» **Provided data**:
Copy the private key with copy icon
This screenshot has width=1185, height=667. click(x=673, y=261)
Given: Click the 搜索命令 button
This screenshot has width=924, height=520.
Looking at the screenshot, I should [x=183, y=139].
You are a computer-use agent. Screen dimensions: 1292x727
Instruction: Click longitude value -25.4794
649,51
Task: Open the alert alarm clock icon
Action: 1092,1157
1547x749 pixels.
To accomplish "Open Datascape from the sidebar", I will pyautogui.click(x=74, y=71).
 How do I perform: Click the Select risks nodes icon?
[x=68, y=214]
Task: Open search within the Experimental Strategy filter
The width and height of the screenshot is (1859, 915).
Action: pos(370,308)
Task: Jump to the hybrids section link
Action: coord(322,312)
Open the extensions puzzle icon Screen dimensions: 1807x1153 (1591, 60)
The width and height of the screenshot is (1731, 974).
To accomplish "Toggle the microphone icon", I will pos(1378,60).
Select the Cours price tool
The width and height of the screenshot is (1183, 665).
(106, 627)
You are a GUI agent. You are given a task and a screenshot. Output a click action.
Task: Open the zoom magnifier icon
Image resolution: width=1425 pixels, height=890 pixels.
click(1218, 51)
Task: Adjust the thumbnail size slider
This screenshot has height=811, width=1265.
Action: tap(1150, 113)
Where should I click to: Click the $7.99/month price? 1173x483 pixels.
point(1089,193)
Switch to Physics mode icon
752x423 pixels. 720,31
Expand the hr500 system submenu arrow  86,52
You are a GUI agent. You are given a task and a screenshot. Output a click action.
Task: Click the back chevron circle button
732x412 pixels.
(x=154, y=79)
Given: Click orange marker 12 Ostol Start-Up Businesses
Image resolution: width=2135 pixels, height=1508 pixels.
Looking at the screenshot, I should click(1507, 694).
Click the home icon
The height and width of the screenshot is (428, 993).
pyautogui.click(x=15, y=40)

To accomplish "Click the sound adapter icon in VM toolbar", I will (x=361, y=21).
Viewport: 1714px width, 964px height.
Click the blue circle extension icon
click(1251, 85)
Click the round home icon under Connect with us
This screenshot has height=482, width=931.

» **Instructions for the task**:
Copy back the listing above exactly, but only from the line with "Where should I" through the line with "Expand the hr500", both ends included.

» **Output of the exercise**:
Where should I click to: Click the $7.99/month price? 1173x483 pixels.
point(1089,193)
Switch to Physics mode icon
752x423 pixels. 720,31
Expand the hr500 system submenu arrow  86,52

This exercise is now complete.